John Baptist Medina
Sir John Baptist Medina or John Baptiste de Medina (1659 – 5 October 1710)[1] was an artist of Flemish-Spanish origin who worked in England and Scotland, mostly as a portrait painter, though he was also the first illustrator of Paradise Lost by John Milton in 1688.[2]
Life and portrait-painting
Medina was the son of a Spanish army captain posted to Brussels, where he was born and later trained by François Duchatel, before coming to London in 1686 and setting up his studio in Drury Lane. Even in London he seems to have specialized in Scottish sitters, and in either 1688–89 or 1694 he moved to Edinburgh,[3] where he remained for the rest of his life. He was encouraged and sponsored by the Earl of Melville, who he painted in London. From 1689 Melville, like many of Medina's subjects a strong Whig, was Secretary of State for Scotland, effectively running the country for the King in London. With little competition, Medina was the most prominent Scottish portraitist for the rest of his life, charging £5 for a head and £10 for a half-length.
His best known works are a group of about 30 oval bust-lengths, including a self-portrait, in Surgeons' Hall, Edinburgh; these are invariably compared to the Kit Cat Club series in London by Sir Godfrey Kneller.[4] His style follows the conventions of Kneller, but his portraits are often more relaxed and informal, favouring relatively bright blues and rose-reds in the clothing, and dark backgrounds. The quality of the painting can vary considerably, probably reflecting the use of his assistants. In 1706 he was knighted, one of the last batch of Scottish knights to be created before the Acts of Union 1707. Medina died at Edinburgh in 1710. He trained his son and the more talented William Aikman, the leading Scottish portrait-painter of the next generation.[5]

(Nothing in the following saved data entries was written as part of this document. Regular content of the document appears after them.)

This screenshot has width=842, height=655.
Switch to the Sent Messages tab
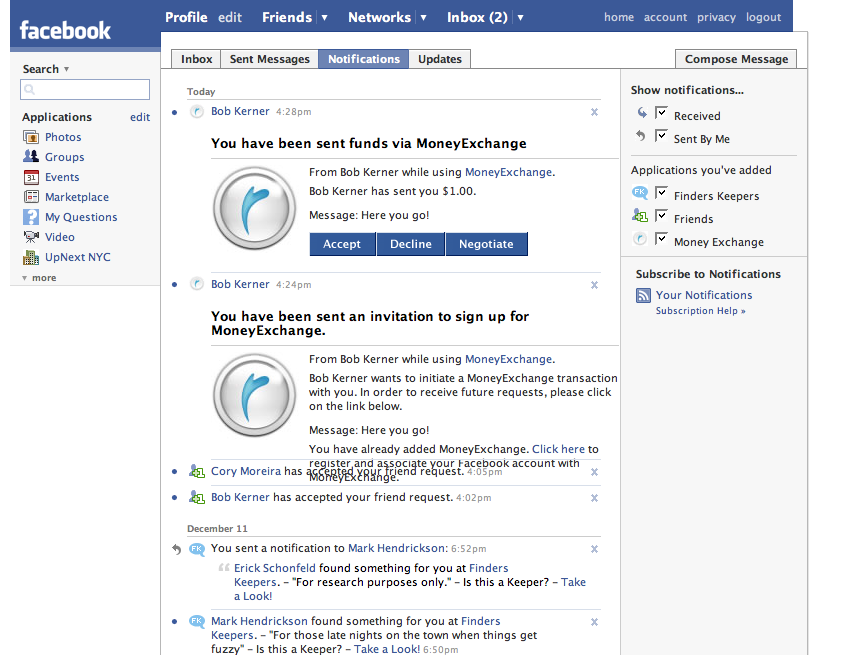click(x=269, y=59)
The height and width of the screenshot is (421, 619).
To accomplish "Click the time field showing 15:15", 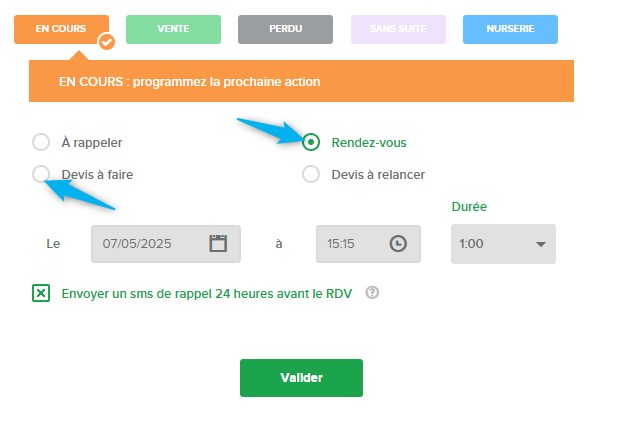I will (x=368, y=244).
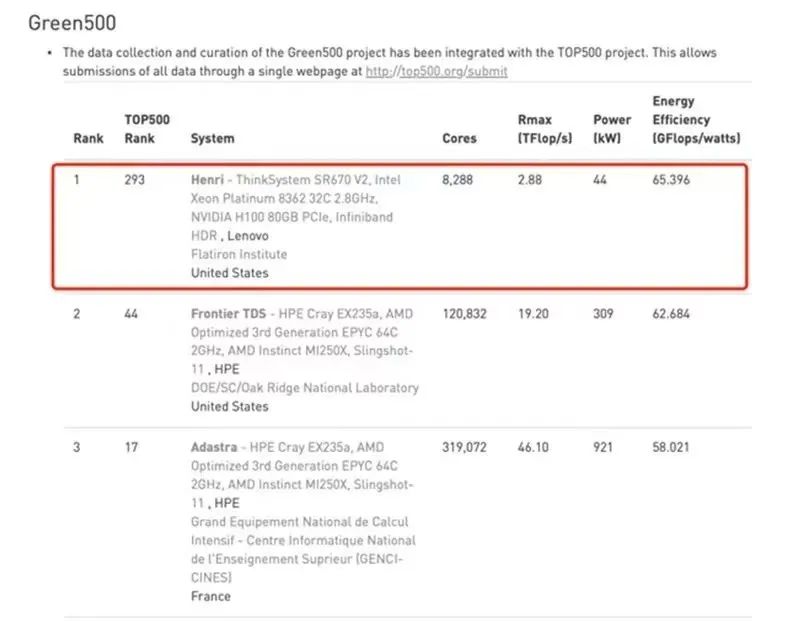Click the France country label
Image resolution: width=798 pixels, height=622 pixels.
(211, 596)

The Scottish National Portrait Gallery has a representative ten works, including another self-portrait,[6] and most of his paintings remain in Scotland — there are none, for example, in the National Portrait Gallery, London.
Illustrations to Paradise Lost
Although he appears to have painted other types of work than portraits, the only works other than portraits known to survive are his eight (out of a total of twelve plates prefacing each book of the poem) engraved book illustrations for the fourth edition, the first to be illustrated, of Paradise Lost by John Milton, published in London by Jacob Tonson in 1688. Though they have been described, perhaps rather unfairly, as "stiff and archaic", these follow Milton's text carefully, unlike those of the artists used for the other prints, and usually include several different episodes in each illustration. Appropriately, Medina drew on traditional Biblical iconography, carefully and imaginatively adapting it to fit Milton's text. Medina's designs preface Books 3 and 5 to 11; the plates were engraved from his designs by a specialist, Michael Burghers (also Burgese or Burgess), a Flemish engraver working in Oxford, who signed all but one plate as the engraver.[7] They were still being used, in rather worn-out condition, for the sixth edition of 1695.[8]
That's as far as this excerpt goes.